Ketika mengikuti ceramah Senda Akihiko (55) di Taman Ismail Marzili beberapa waktu lalu, terbit ”keirian’ pada diri saya: bangsa Jepang yang dilanda derasnya arus modernisasi tidak mengalami keterpenggalan tradisi dan generasi. Drama-drama modern Barat bisa hidup di Jepang. Sementara drama-drama tradisional (Noh, Kabuki) mampu bertahan sebagai inspirasi drama-drama modern Jepang.

Ada semacam relasi sejarah yang menghubungkan teater tradisi Jepang dengan teater modern Jepang, sehingga lahir bentukan baru yang mencirikan indigenous jepang. Dokumentasi teater yang dilakukan kritikus taeter yang sekaliber Akihiko pun ikut cukup membantu perkembangan teater di Jepang. Dan hal ini yang tidak kita miliki di Indonesia, sehingga kita pun tidak tahu apakah yang dilakukan Teater Populer, misalnya, merupakan suatu pengulangan dari konsep Dardanella dan Komedi Stamboel atau bukan. Kita pun tidak tahu persis (terutama generasi 80-an) apakah yang ditawarkan ”teater subyektif”nya Boedi S. Otong pernah digarap oleh generasi pendahulunya.

Idealisme
upaya untuk mengantisipasi desakan arus indtrustialisasi kesenian terutama yang berdampak negatif adalah dengan memperkuat idealisme dan basis berkesenian (teater). Sebab, idealisme lebih merupakan sikap mental yang utama. Dalam pemahaman semacam ini, teater modern Indonesia tidak haram untuk menerima pengaruh Barat (teater modern Indonesia pun banyak bersumber dari Barat).

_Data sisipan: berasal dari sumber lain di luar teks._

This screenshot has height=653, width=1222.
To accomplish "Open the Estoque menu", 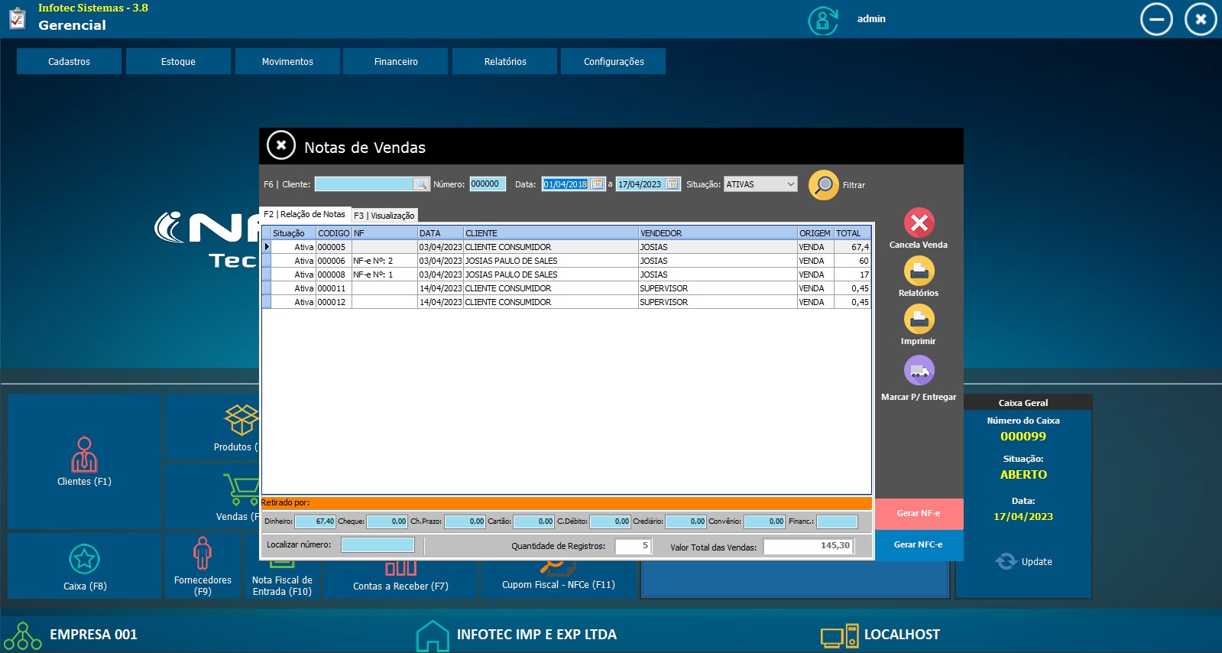I will [x=178, y=61].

Namun, dalam konteks yang sama, teater modern Indonesia juga tidak harus menjelma menjadi industri baru. Sebab, ada perbedaan substansi antara tradisi teater dan kultur kita dengan tradisi dan kultur Barat, yang antara keduanya tidak bisa disepadankan begitu saja. Pementasan teater di sebuah mall atau hotel bukanlah suatu kenaifan. Namun ”memperdagangkan teater” dengan dalih memasyarakatkan teater dan tanpa mempertimbangkan mutu pertunjukkan adalah suatu ”pelacuran seni” yang berpotensi memerosotkan nilai-nilai kesenian.

Satu frase kunci yang mesti kita perhatikan dari selama ini menjadi sumber ketegangan seniman pemerintah adalah "politik kebudayaan" kita yang masih menampilkan sosok otoritarian. Patut dihargai pernyataan Mensesneg Moerdiono (ceramah ulang tahun Teater Populer. Bentara Budaya, 1993) yang menegaskan bahwa tidak akan ada lagi pelarangan atau pencekalan pentas kesenian di Indonesia di masa mendatang. Tetapi, sebuah pernyataan saja belumlah cukup tanpa adanya perombakan kemauan politik untuk menafsirkan kembali "politik kebudayaan" Indonesia. Sudah saatnya, setelah berpuluh-puluh tahun kita merdeka, kesenian diposisikan sebagai unsur penting untuk memajukan peradaban. Penggarapan sektor kesenian dengan demikian mesti seimbang dengan sektor ekonomi, perdagangan dan industri.

Sebagai realitas mikro, tradisi teater modern Indonesia memang tidak berkorelasi secara langsung dengan realitas makro Indonesia bernama modernisasi. Tetapi, setidak-tidaknya teater berbeda dalam subordinasi politik ideologi tunggal yang bersinggungan dengan modernisasi dan industrialisasi. Karena itu, kebijaksanaan politik melalui "politik kebudayaan", misalnya, akan berpengaruh kuat terhadap perkembangan teater modern Indonesia. Bagaimanapun seniman teater memiliki keterbatasan ketika dihadapkan realitas politik, sehingga Emha Ainun Nadjib mesti patuh ketika pementasan Pak Kanjeng-nya dilarang.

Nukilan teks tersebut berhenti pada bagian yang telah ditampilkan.